メインとなる魚を釣り上げた充実感と安心感からか。目覚めにあった胸を包み込むような息苦しさも大分和らいだ。投げかけられた言葉の数々を思うと胸は痛むが、気分が沈むといったことももうない。マサキはゼオルートを窺った。飄々と振舞っているように見えて、その実、計算高い剣技の師匠……釣りにマサキを連れ出したのも、ただ気遣ってみせるだけでは、マサキの反発を招きかねないと彼が気付いているからに違いなかった。
ゼオルートは伊達や酔狂でマサキの養父となった訳ではないのだ。
そのさりげない心遣いに触れる度、マサキは養父の器の広さと懐の深さを感じ入られずにいられない。常に自らの前をゆく剣聖ゼオルート。剣技の道とはただその技能に優れているだけは足りないのだと、彼は彼の生き様で以て語っているように映る。
あのさ。マサキは口を開いた。ゼオルートは起き抜けのマサキの様子がおかしいことに気付いている。それでありながら何を聞くこともせず、こうして釣りに連れ出すに留めてくれた。それは彼がマサキに必要なのは手を差し伸べることではなく、気分転換だと思っているからに他ならない。
自立心が強く、依存心の薄いマサキと、常に一定の距離感を保ってくれるゼオルート。彼は養父だからといってマサキに何かを押し付けることをしない。それに対する礼は述べるべきだろう。マサキは緊張感を鎮める為に息を大きく吸った。
「ありがとな、おっさん……」
「私は何もしていませんよ」
いつもゼオルートはそうだ。マサキが自分で立ち直るのを待っていてくれる。そしてマサキの感謝の言葉を、自分は何もしていないと受け流す。それが彼の背中を、マサキにより大きく感じさせているのだとは思わずに。

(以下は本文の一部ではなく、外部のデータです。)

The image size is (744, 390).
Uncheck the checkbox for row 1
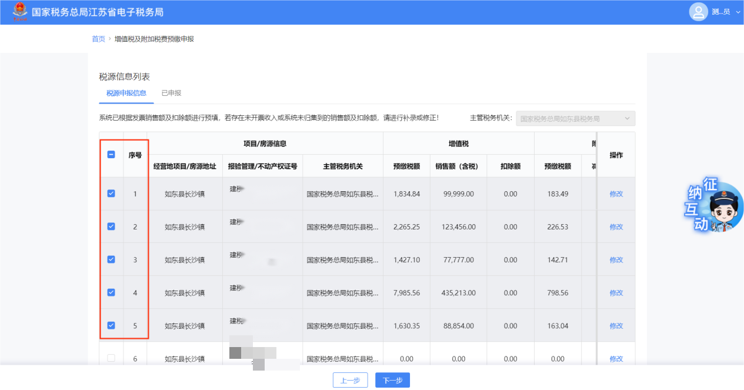coord(111,194)
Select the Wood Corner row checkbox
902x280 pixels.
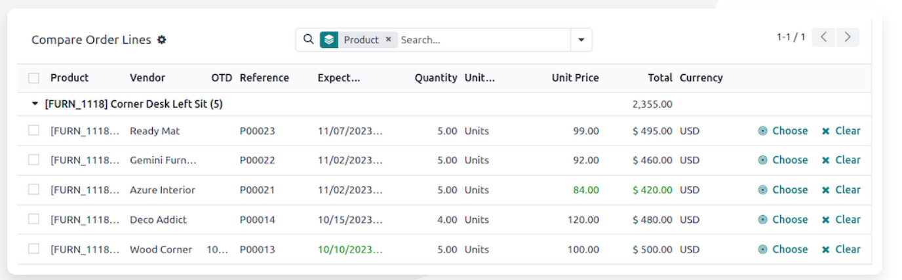click(x=33, y=249)
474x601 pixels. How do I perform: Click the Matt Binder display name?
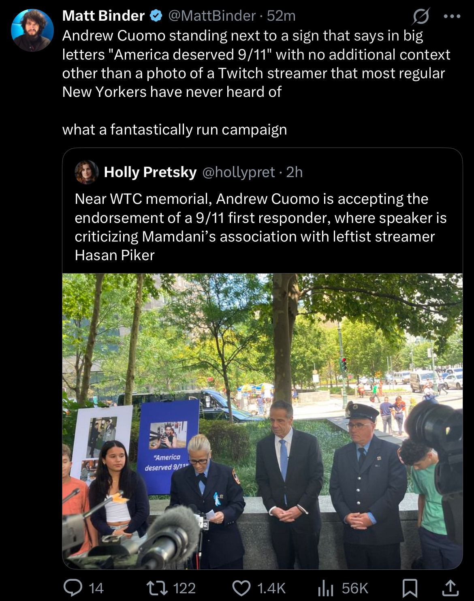coord(103,16)
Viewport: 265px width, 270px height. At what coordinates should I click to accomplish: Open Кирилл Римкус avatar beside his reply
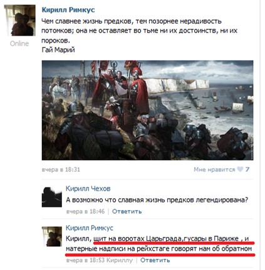pyautogui.click(x=52, y=237)
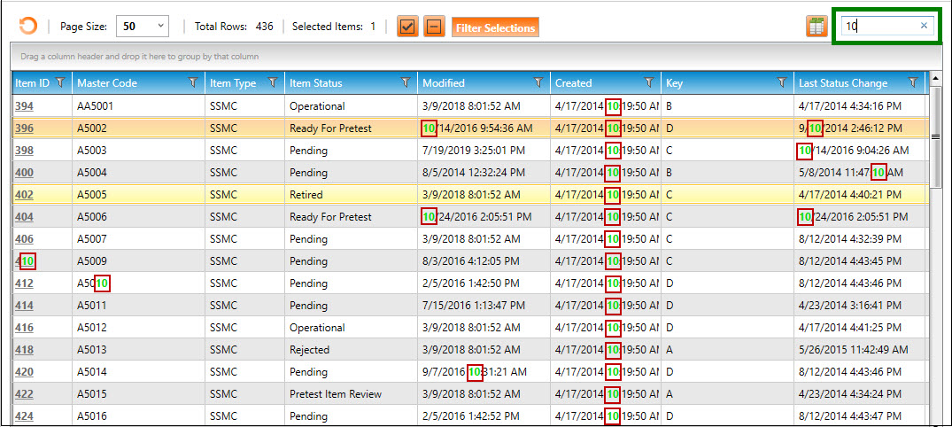Image resolution: width=952 pixels, height=427 pixels.
Task: Open the column chooser grid icon
Action: 816,27
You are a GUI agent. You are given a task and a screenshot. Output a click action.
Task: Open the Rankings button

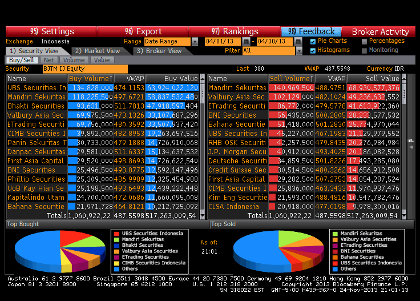click(235, 31)
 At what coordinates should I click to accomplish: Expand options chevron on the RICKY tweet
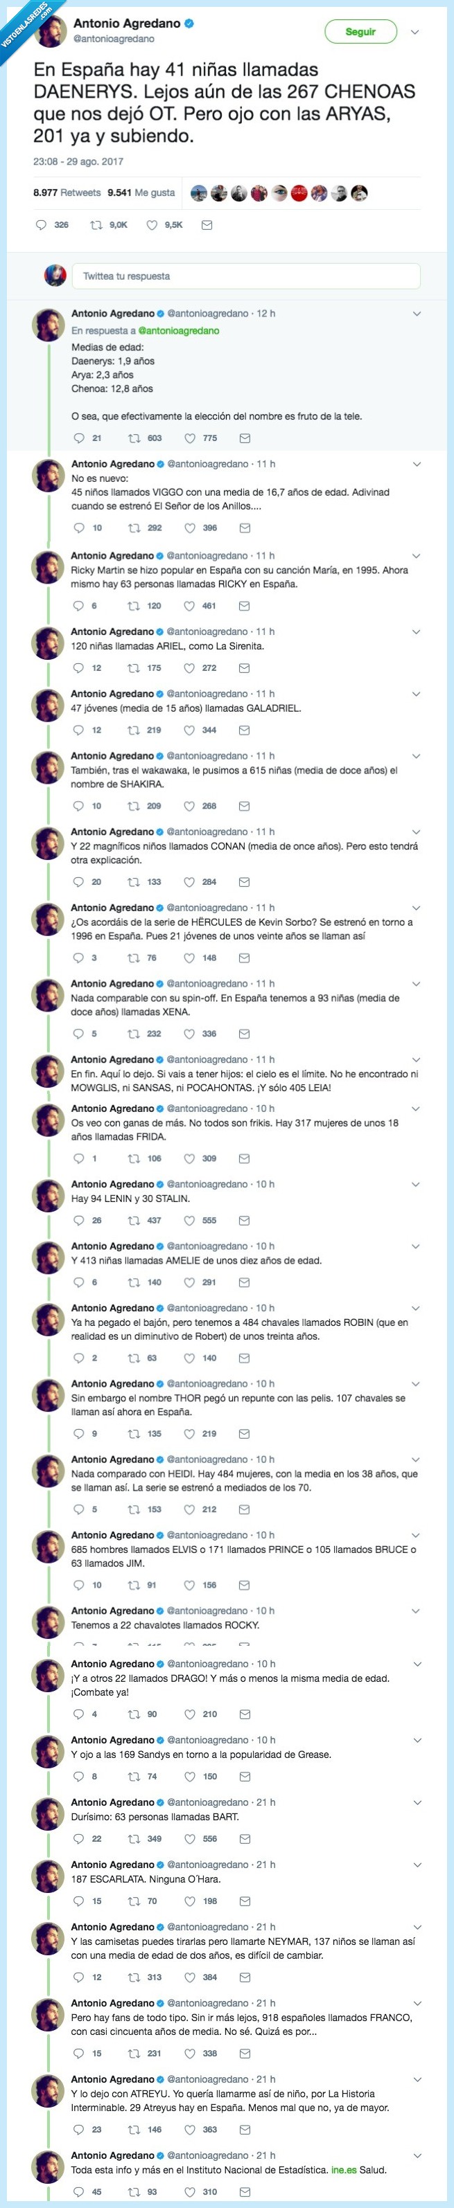tap(417, 556)
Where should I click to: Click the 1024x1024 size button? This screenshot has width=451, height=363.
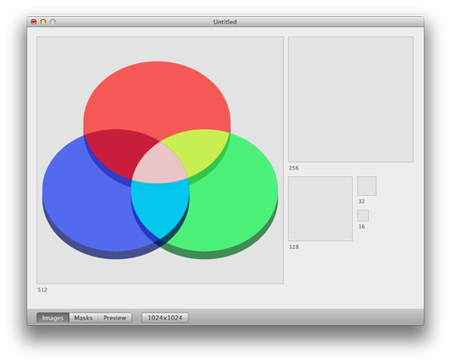tap(165, 318)
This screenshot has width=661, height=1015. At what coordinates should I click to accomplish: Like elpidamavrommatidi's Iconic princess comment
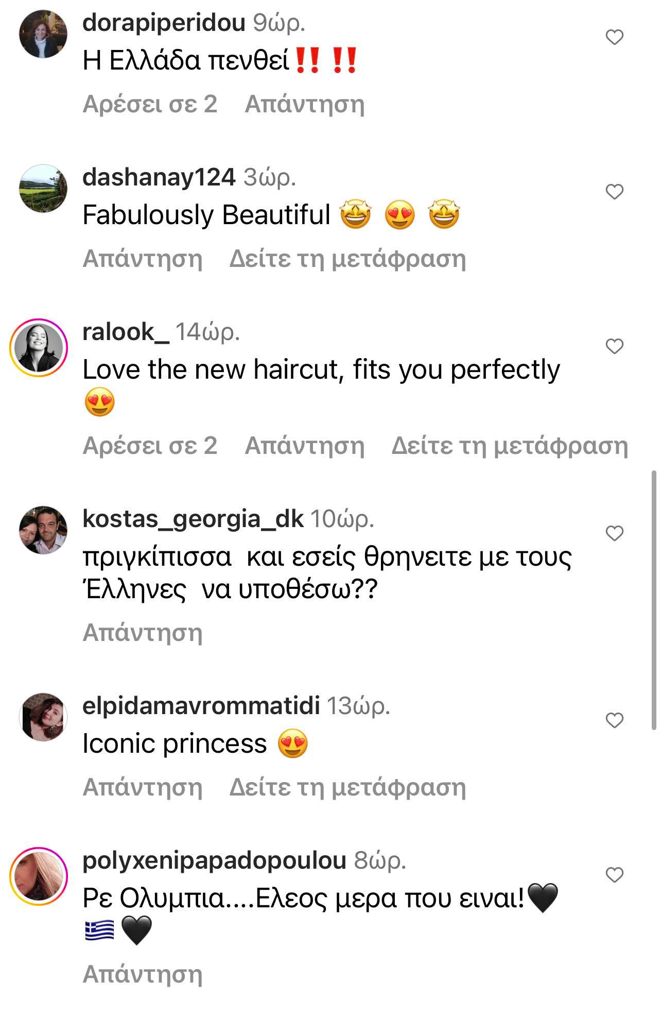click(x=614, y=720)
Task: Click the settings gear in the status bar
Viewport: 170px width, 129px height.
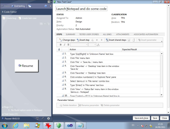Action: (x=48, y=118)
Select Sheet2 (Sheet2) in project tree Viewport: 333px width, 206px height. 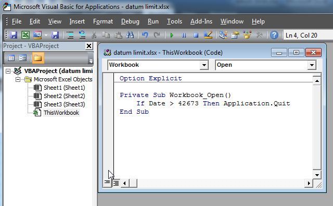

「そう思うなら、思えよ。俺が云いたかっただけなんだからさ」
「あなたは私の大事な家族ですよ、マサキ」ゼオルートが竿を上げた先には小魚がいる。「家族に対して何かをしたとしても、それは当然のことをしたまでなのですから、そんな風に改めて云うことはありませんよ」
徐々に調子を上げて魚を定期的に釣り上げるようになったゼオルートに対して、大物を釣り上げたマサキの釣り竿にはそれがまるでまぐれであったかのように魚がかからない。けれどももうマサキは、それで心を腐らせるような精神状態ではなくなっていた。

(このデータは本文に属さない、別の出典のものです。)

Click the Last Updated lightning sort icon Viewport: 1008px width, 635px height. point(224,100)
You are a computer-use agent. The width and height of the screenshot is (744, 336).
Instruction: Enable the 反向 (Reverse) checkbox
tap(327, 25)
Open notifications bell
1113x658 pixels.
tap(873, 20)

心強い養父ゼオルート、彼が傍にいる。そう思うだけでマサキの心は充分に慰められるのだ。
「やっぱ凄いな、あんた」
「何がです」
「そんな言葉、俺はまだ云えねえよ」マサキは笑って、手応えのない竿を川から上げた。
餌ばかりを取られている状態が続いていたが、それもまた釣りの醍醐味。また餌を付けて竿を投げたマサキは、揺れる川面を見詰めながら、このまま時間が緩やかに過ぎて行けばいいのに――そう思わずにいられなかった。